Все крупные перемены расшатывают государство и вносят в него сумятицу.
Если давать – удел властвующего и гордого, то принимать – удел подчиненного.
Государственное устройство, как утверждает Платон, – это нечто чрезвычайно могущественное и с трудом поддающееся распаду. Нередко оно продолжает существовать, несмотря на смертельные, подтачивающие его изнутри недуги, несмотря на несообразность несправедливых законов,
несмотря на тиранию, несмотря на развращенность и невежество должностных лиц, разнузданность и мятежность народа.По-моему, нужно, чтобы мы жили под защитою права и власти, а не благодаря чьей-то признательности или милости.
Государи с избытком одаряют меня, если не отнимают моего, и благоволят ко мне, когда не причиняют мне зла; вот и всё, что я от них хочу.
Тяжело и чревато всевозможными неожиданностями зависеть от чужой воли.
Я с большой охотой служу своему государю из-за того, что делаю это по собственному избранию и убеждению моего разума.
Законы обрекают нас на невозможность выполнять их веления, и они же судят нас за невыполнение этих велений.
Кто в некоторой мере не живет для других, тот совершенно не живет для себя.
Добродетель, потребная для руководства мирскими делами, есть добродетель с выпуклостями, выемками и изгибами, чтобы ее можно было прикладывать и пригонять к человеческим слабостям.
Гражданская безупречность определяется в зависимости от места и времени.
Можно сожалеть о других временах, но нельзя уйти от своего времени; можно мечтать о других правителях, но повиноваться, несмотря ни на что, приходится существующим.
Всякая деятельность на общественном поприще подвергается крайне противоречивому и произвольному истолкованию, потому что о ней судит слишком много голов.

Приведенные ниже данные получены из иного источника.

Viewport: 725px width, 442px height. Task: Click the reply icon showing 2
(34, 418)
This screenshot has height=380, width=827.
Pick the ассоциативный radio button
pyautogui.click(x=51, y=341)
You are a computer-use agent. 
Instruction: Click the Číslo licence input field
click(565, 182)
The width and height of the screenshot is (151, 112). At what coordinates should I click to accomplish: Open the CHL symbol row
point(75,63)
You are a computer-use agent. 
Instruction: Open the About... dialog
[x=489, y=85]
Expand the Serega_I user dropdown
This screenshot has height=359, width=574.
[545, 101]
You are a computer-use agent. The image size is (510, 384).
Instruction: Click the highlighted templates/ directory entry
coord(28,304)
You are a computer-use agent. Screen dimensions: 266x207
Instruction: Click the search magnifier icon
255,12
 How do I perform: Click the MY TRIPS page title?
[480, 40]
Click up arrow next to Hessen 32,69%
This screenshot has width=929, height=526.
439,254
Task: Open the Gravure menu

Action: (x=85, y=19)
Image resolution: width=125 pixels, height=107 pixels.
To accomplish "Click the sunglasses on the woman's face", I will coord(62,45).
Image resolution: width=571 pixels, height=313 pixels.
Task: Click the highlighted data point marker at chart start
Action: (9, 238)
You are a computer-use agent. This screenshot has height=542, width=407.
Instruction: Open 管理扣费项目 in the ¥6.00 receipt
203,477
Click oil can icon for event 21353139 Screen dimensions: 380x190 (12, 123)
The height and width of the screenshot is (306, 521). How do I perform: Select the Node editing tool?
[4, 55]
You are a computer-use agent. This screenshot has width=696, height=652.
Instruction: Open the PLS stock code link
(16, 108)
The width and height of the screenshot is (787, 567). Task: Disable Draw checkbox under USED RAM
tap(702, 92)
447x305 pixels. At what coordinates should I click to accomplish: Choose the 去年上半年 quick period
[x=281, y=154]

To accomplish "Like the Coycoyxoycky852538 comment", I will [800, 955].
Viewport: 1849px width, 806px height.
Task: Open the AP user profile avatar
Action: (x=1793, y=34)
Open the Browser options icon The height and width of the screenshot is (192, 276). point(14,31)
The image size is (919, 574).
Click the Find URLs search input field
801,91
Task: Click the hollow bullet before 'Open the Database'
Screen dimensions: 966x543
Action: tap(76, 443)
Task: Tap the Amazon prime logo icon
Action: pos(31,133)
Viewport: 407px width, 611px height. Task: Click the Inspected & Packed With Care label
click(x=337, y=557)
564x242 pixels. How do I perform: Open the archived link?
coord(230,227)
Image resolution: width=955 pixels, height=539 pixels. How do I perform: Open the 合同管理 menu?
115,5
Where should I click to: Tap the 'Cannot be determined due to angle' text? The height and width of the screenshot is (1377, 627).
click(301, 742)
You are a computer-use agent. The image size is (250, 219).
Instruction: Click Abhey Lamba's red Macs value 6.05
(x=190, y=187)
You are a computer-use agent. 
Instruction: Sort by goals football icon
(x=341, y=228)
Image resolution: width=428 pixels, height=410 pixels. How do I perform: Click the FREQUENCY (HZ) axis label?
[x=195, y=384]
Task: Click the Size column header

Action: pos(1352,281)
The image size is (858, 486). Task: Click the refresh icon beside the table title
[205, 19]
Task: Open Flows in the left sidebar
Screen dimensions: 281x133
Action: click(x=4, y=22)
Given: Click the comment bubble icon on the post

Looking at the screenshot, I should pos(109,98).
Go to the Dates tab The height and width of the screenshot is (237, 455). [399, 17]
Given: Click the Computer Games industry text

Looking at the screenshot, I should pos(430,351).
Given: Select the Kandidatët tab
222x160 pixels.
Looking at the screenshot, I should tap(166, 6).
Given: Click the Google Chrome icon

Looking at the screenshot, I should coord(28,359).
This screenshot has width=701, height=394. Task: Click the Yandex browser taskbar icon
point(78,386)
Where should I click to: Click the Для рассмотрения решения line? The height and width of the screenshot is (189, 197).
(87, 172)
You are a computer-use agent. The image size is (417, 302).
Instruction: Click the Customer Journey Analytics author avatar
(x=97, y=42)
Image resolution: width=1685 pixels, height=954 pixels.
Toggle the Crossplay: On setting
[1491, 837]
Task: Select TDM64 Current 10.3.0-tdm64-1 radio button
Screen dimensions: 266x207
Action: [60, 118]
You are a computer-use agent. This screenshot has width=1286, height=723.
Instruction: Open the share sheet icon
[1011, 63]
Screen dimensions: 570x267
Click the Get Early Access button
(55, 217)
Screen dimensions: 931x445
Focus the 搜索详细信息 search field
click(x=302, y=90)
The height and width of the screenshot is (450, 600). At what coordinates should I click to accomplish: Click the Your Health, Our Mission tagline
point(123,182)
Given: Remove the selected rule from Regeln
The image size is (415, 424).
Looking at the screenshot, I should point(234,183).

Определять и знать – дело правящего и господствующего; низшим, подчиненным, научающимся дано лишь принимать и пользоваться.
В общественных недугах поначалу еще можно разобрать, кто здоров, кто болен; но когда болезнь затягивается, как это произошло у нас, то она охватывает все тело, с головы до пят: ни один орган не остается незатронутым.
Худшее обличье принимают вещи тогда, когда зло объявляется законным и с согласия власть имущих облекается в мантию добродетели.
Наши всегда различные и переменчивые действия не имеют почти никакого отношения к твердо установленным и застывшим законам… Да и то я считаю, что лучше обходиться совсем без законов, чем иметь их в таком изобилии, как мы.
Природа всегда рождает законы гораздо более справедливые, чем те, которые придумываем мы.
Почему наш язык, которым мы говорим в обыденной жизни, столь удобный во всех других случаях, становится темным и непонятным в договорах и завещаниях, и почему человек, умеющий ясно выражаться, не находит в юридических документах такого способа изложить свои мысли, который не приводил бы к сомнениям и противоречиям?